* [Data records]
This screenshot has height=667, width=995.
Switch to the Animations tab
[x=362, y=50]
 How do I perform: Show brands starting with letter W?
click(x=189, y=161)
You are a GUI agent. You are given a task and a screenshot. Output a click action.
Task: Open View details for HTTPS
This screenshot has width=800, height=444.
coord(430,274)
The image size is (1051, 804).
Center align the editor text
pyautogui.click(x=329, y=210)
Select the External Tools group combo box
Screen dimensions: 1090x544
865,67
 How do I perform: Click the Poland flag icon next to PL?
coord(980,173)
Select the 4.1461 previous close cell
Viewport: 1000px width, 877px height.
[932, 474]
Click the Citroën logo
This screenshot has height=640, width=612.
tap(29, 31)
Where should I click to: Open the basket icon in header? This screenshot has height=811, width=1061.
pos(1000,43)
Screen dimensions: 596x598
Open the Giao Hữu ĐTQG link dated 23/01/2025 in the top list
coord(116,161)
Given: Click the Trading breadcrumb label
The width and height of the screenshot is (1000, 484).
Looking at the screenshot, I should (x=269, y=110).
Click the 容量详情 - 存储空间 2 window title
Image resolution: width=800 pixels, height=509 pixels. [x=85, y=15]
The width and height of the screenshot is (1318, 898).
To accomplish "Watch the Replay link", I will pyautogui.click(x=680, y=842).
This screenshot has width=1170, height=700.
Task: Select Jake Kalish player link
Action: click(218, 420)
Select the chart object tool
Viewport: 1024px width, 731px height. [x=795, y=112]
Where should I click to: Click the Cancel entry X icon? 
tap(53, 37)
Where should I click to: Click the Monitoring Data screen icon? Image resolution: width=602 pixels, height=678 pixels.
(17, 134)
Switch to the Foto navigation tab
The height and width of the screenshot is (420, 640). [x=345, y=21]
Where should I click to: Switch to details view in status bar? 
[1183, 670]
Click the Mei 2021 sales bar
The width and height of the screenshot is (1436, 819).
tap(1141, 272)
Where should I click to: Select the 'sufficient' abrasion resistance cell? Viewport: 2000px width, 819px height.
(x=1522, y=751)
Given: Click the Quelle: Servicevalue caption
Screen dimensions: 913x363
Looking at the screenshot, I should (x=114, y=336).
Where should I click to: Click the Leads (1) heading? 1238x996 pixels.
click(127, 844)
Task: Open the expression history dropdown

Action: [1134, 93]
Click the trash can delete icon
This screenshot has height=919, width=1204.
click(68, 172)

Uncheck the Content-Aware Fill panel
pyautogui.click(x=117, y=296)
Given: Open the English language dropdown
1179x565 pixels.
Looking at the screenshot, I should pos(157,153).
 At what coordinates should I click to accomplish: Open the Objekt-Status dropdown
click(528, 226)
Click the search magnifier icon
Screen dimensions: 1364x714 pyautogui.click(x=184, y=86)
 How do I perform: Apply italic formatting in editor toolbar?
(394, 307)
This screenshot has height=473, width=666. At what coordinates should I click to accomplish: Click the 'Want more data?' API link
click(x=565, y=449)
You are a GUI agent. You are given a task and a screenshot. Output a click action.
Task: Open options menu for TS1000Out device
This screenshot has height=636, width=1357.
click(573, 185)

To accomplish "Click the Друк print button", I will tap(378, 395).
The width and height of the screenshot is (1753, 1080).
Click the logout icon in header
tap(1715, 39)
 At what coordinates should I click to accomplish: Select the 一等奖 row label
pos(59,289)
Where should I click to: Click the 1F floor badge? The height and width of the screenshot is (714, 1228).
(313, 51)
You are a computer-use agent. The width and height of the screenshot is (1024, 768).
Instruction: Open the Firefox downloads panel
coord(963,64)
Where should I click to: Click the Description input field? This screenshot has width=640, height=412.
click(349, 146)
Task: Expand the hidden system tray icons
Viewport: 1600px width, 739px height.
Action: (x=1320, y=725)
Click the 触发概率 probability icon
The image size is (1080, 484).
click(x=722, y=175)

* [Problem description] Please make the answer a complete, exact reproduction of the records.

* [Output for this task]
This screenshot has height=667, width=995.
Switch to the Animations tab
[x=362, y=50]
 How do I perform: Show brands starting with letter W?
click(x=189, y=161)
You are a GUI agent. You are given a task and a screenshot. Output a click action.
Task: Open View details for HTTPS
This screenshot has width=800, height=444.
coord(430,274)
The image size is (1051, 804).
Center align the editor text
pyautogui.click(x=329, y=210)
Select the External Tools group combo box
Screen dimensions: 1090x544
865,67
 How do I perform: Click the Poland flag icon next to PL?
coord(980,173)
Select the 4.1461 previous close cell
Viewport: 1000px width, 877px height.
[932, 474]
Click the Citroën logo
This screenshot has height=640, width=612.
tap(29, 31)
Where should I click to: Open the basket icon in header? This screenshot has height=811, width=1061.
pos(1000,43)
Screen dimensions: 596x598
Open the Giao Hữu ĐTQG link dated 23/01/2025 in the top list
coord(116,161)
Given: Click the Trading breadcrumb label
The width and height of the screenshot is (1000, 484).
Looking at the screenshot, I should (x=269, y=110).
Click the 容量详情 - 存储空间 2 window title
Image resolution: width=800 pixels, height=509 pixels. [x=85, y=15]
The width and height of the screenshot is (1318, 898).
To accomplish "Watch the Replay link", I will pyautogui.click(x=680, y=842).
This screenshot has width=1170, height=700.
Task: Select Jake Kalish player link
Action: click(218, 420)
Select the chart object tool
Viewport: 1024px width, 731px height. [x=795, y=112]
Where should I click to: Click the Cancel entry X icon? 
tap(53, 37)
Where should I click to: Click the Monitoring Data screen icon? Image resolution: width=602 pixels, height=678 pixels.
(17, 134)
Switch to the Foto navigation tab
The height and width of the screenshot is (420, 640). [x=345, y=21]
Where should I click to: Switch to details view in status bar? 
[1183, 670]
Click the Mei 2021 sales bar
The width and height of the screenshot is (1436, 819).
tap(1141, 272)
Where should I click to: Select the 'sufficient' abrasion resistance cell? Viewport: 2000px width, 819px height.
(x=1522, y=751)
Given: Click the Quelle: Servicevalue caption
Screen dimensions: 913x363
Looking at the screenshot, I should (x=114, y=336).
Where should I click to: Click the Leads (1) heading? 1238x996 pixels.
click(127, 844)
Task: Open the expression history dropdown

Action: [1134, 93]
Click the trash can delete icon
This screenshot has height=919, width=1204.
click(68, 172)

Uncheck the Content-Aware Fill panel
pyautogui.click(x=117, y=296)
Given: Open the English language dropdown
1179x565 pixels.
Looking at the screenshot, I should pos(157,153).
 At what coordinates should I click to accomplish: Open the Objekt-Status dropdown
click(528, 226)
Click the search magnifier icon
Screen dimensions: 1364x714 pyautogui.click(x=184, y=86)
 How do I perform: Apply italic formatting in editor toolbar?
(394, 307)
This screenshot has height=473, width=666. At what coordinates should I click to accomplish: Click the 'Want more data?' API link
click(x=565, y=449)
You are a GUI agent. You are given a task and a screenshot. Output a click action.
Task: Open options menu for TS1000Out device
This screenshot has height=636, width=1357.
click(573, 185)

To accomplish "Click the Друк print button", I will tap(378, 395).
The width and height of the screenshot is (1753, 1080).
Click the logout icon in header
tap(1715, 39)
 At what coordinates should I click to accomplish: Select the 一等奖 row label
pos(59,289)
Where should I click to: Click the 1F floor badge? The height and width of the screenshot is (714, 1228).
(313, 51)
You are a computer-use agent. The width and height of the screenshot is (1024, 768).
Instruction: Open the Firefox downloads panel
coord(963,64)
Where should I click to: Click the Description input field? This screenshot has width=640, height=412.
click(349, 146)
Task: Expand the hidden system tray icons
Viewport: 1600px width, 739px height.
Action: (x=1320, y=725)
Click the 触发概率 probability icon
The image size is (1080, 484).
click(x=722, y=175)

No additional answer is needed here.